_REQUIREMENT_
The lines below starting at the line containing "Контакты (426, 25)" and ending at the line containing "Jaiprakash Associates Ltd. (62, 1882)" are to be repeated exactly, with both ends kept and nothing else added.

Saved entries
╔══

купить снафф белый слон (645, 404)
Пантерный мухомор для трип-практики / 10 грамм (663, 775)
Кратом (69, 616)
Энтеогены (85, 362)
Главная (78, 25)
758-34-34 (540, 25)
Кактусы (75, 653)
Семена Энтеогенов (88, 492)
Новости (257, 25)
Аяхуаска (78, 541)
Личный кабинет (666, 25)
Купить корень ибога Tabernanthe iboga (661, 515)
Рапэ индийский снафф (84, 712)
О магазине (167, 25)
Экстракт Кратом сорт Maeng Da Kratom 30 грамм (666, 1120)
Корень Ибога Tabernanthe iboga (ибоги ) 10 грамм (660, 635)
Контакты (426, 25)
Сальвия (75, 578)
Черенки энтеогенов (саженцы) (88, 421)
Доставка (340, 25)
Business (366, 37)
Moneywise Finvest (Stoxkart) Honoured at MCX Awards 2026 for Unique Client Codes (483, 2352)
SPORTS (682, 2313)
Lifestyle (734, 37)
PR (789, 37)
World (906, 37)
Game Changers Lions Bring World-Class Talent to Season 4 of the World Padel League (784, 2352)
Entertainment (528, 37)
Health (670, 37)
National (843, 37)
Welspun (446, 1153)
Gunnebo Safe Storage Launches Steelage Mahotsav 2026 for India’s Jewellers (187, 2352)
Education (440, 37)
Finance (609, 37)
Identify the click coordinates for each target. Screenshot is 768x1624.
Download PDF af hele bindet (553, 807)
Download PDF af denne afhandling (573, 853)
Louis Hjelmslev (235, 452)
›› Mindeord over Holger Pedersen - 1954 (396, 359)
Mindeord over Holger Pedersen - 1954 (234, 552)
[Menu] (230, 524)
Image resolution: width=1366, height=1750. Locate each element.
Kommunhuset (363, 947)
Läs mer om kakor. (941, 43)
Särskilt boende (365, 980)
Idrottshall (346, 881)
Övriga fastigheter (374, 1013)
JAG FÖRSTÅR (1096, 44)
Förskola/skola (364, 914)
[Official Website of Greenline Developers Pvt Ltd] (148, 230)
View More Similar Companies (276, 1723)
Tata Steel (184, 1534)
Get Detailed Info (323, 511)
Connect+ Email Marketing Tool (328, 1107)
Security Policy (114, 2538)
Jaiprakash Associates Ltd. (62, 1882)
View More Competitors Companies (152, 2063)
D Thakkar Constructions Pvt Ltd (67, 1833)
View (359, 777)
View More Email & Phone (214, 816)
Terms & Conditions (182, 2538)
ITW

╚══

_OUTPUT FOR THIS EXERCISE_
Контакты (426, 25)
Сальвия (75, 578)
Черенки энтеогенов (саженцы) (88, 421)
Доставка (340, 25)
Business (366, 37)
Moneywise Finvest (Stoxkart) Honoured at MCX Awards 2026 for Unique Client Codes (483, 2352)
SPORTS (682, 2313)
Lifestyle (734, 37)
PR (789, 37)
World (906, 37)
Game Changers Lions Bring World-Class Talent to Season 4 of the World Padel League (784, 2352)
Entertainment (528, 37)
Health (670, 37)
National (843, 37)
Welspun (446, 1153)
Gunnebo Safe Storage Launches Steelage Mahotsav 2026 for India’s Jewellers (187, 2352)
Education (440, 37)
Finance (609, 37)
Identify the click coordinates for each target. Screenshot is 768x1624.
Download PDF af hele bindet (553, 807)
Download PDF af denne afhandling (573, 853)
Louis Hjelmslev (235, 452)
›› Mindeord over Holger Pedersen - 1954 (396, 359)
Mindeord over Holger Pedersen - 1954 (234, 552)
[Menu] (230, 524)
Image resolution: width=1366, height=1750. Locate each element.
Kommunhuset (363, 947)
Läs mer om kakor. (941, 43)
Särskilt boende (365, 980)
Idrottshall (346, 881)
Övriga fastigheter (374, 1013)
JAG FÖRSTÅR (1096, 44)
Förskola/skola (364, 914)
[Official Website of Greenline Developers Pvt Ltd] (148, 230)
View More Similar Companies (276, 1723)
Tata Steel (184, 1534)
Get Detailed Info (323, 511)
Connect+ Email Marketing Tool (328, 1107)
Security Policy (114, 2538)
Jaiprakash Associates Ltd. (62, 1882)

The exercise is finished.